#### Task item
Drop all images and give the records again exactly.

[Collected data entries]
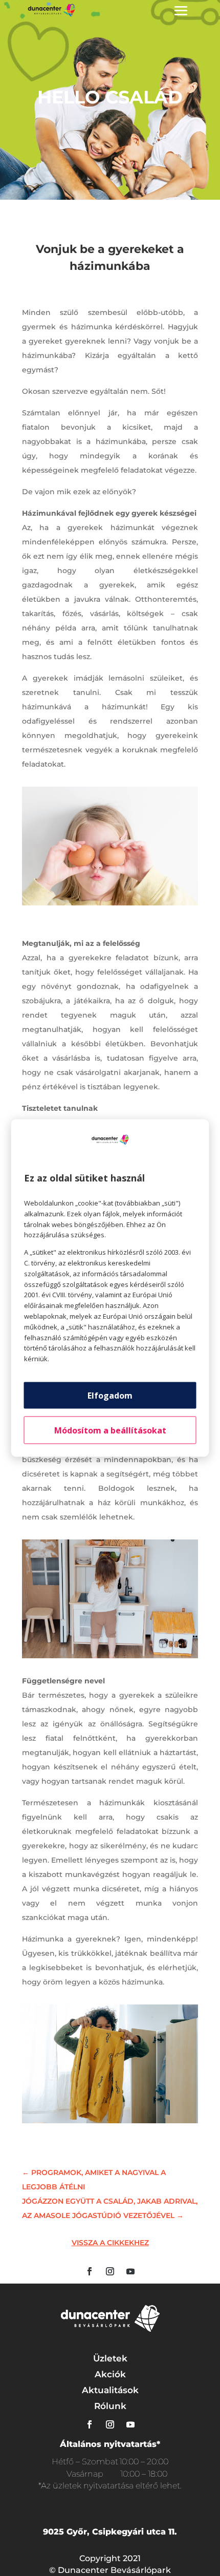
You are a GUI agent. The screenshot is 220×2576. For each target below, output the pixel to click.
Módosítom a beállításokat (110, 1429)
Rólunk (110, 2406)
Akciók (110, 2374)
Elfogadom (110, 1395)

#### Exercise result
You are a GUI agent. The screenshot is 220×2576. For each target below, output the pixel to click.
Módosítom a beállításokat (110, 1429)
Rólunk (110, 2406)
Akciók (110, 2374)
Elfogadom (110, 1395)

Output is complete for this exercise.